EBITDA from continuing operations for the second quarter increased by 77% to $4.5 million from $2.5 million in 2001. On a year to date basis, the Company’s EBITDA increased by 83% to $7.2 million from $3.9 in 2001.

Net income for the quarter was $24.4 million or $2.95 per share versus $1.1 million or $0.14 per share in 2000. Included in the net income for the quarter was a $23.5 million gain resulting from the sale of the Company’s Fresh Pork Division. On a year to date basis the Company’s net income increased to $21.5 million or $2.59 per share versus $2.3 million or $0.29 per share in the previous year.

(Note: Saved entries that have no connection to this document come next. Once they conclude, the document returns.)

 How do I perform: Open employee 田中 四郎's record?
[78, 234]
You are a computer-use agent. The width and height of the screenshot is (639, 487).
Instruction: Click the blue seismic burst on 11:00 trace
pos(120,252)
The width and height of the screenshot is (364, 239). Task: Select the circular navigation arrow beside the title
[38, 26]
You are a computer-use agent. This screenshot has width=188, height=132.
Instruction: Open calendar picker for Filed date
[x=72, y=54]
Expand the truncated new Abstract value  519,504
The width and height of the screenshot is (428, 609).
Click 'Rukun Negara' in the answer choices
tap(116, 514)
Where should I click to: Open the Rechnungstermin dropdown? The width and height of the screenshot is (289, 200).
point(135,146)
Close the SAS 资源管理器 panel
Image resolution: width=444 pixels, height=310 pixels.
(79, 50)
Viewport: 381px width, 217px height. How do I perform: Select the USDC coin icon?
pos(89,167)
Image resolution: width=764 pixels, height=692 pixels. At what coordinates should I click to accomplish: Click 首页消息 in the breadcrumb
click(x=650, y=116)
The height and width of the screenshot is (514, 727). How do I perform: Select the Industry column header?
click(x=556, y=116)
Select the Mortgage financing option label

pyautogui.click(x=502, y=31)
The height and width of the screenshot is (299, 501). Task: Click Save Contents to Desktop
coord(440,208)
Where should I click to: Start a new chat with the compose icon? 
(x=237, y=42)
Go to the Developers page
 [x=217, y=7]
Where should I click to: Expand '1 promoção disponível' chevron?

Sales through the Company’s direct to store delivery (“DSD”) and direct to home delivery (“DHD”) channels increased by 53% to $25.4 million in the second quarter of 2001 from $16.7 million in 2000 due to continued expansion of the Company’s unique proprietary distribution initiatives. These initiatives, which are focused on developing and controlling distribution networks into alternative marketing channels such as convenience stores, neighborhood delicatessens, small grocery chains and directly to consumers’ homes are creating significant top and bottom line growth opportunities. For the year, sales through the DSD and DHD channels have increased by 61% to $47.8 million from $29.7 million for the first two quarters of 2000.

“Our success in developing proprietary alternative distribution channels is what will differentiate our company from other good North American food companies. These channels diversify our customer base and improve our pricing power,” said Fred Knoedler, President and CEO. “No other company in our industry can match the degree of diversification and control we have in our distribution channels,” added Mr. Knoedler.

Sales from continuing operations through the Company’s more traditional retail and foodservice channels decreased by $5.2 million to $36.8 million in the quarter from $42.1 million in the previous year due primarily to a labour dispute at the Company’s Vancouver processing facility. The labour dispute was settled on April 8, 2001.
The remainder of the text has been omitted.